Suster itu tentu tak mengetahui mana cucu si Nenek. Akan tetapi dilihat dari penjelasan sebelumnya yang tentang Nasmi Permana, Suster pun mengambil kesimpulan mungkin Indriana lah yang dimaksud.

"Untuk, Indriana Rosseline ...." Suster itu menggantung kalimatnya membuat Sintia dan Nenek Rohaya saling pandang sekaligus semakin cemas untuk mendengarnya.

"Cepat katakan, Suster!" Tak sabar, Sintia pun meninggikan suaranya.

"Indriana Rosseline menderita banyak luka fisik akibat pukulan. Beberapa memar di sekujur tubuh, dan luka di area kewanitaan. Dilihat dari kondisinya, sepertinya ia mengalami pelecehan seksual," jelas Suster tersebut.

Sintia termegap mendengar penjelasan itu, mulutnya menganga namun tangan kanannya dengan sigap menutup. Ia tak percaya dengan penjelasan yang baru saja ia dengar. Meski begitu, itu pastilah kenyataan. Apa yang menimpa pada Indri dan juga Nasmi sekarang adalah kasus kriminal. Mendapat kenyataan seperti itu, ia tak kuasa, matanya kembali berlinang, lebih deras dari pada sebelumnya. Sementara Herman, ia berpaling arah, mengepalkan tinjunya dan meninju tembok tak bersalah. Alhasil, buku-buku tangannya lah yang justru terluka.

"Indri!" Nenek Rohaya yang terkejut pun hanya bisa berteriak, meraung tak terima, menumpahkan segala emosi dan kekesalan lewat air mata.

Sintia yang berada di samping Nenek Rohaya memeluknya dengan erat, namun semakin lama Sintia merasa tubuh Nenek Rohaya semakin berat. Ia menunduk, mendapati sang Nenek yang telah bersandar padanya dengan memejamkan mata.

"Astaga, Nek!" Sintia membaringkan Nenek Rohaya di lantai.

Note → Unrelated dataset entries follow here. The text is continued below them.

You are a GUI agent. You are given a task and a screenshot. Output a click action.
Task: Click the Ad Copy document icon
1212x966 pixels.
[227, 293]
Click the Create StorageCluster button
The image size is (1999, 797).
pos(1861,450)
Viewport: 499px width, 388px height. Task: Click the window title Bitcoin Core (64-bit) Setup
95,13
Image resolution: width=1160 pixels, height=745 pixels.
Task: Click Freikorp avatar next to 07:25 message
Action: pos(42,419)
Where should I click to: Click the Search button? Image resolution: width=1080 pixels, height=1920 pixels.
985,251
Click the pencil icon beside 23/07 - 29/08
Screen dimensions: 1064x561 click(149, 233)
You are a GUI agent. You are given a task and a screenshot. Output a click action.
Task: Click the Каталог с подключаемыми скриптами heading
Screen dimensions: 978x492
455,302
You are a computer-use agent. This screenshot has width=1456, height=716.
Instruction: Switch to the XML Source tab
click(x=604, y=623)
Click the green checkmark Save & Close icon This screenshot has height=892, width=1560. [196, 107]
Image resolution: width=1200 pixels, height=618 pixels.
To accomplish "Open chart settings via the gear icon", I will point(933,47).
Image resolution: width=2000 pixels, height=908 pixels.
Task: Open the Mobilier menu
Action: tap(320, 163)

Dilihatnya Nenek Rohaya yang yang telah jatuh pingsan. Segera suster yang berada di tempat tersebut pun memanggil suster yang lain, membantu Sintia membaringkan Nenek Rohaya ke brangkar dan membawanya ke ruang perawatan. Sementara dirinya, ia tetap berada di depan ruang Bougenville tempat dimana Nasmi dan Indri di rawat. Menunggu sampai dokter yang menangani mereka keluar. Lalu si polisi, usai memberikan laporan singkat dan permintaannya untuk berdiskusi lanjut dengan Herman di kantor, ia pun kembali bertugas. Suasana di depan ruang itu menjadi hening. Ia masih bersyukur dengan kondisi Nasmi, tapi teramat prihatin dengan apa yang menimpa Indri.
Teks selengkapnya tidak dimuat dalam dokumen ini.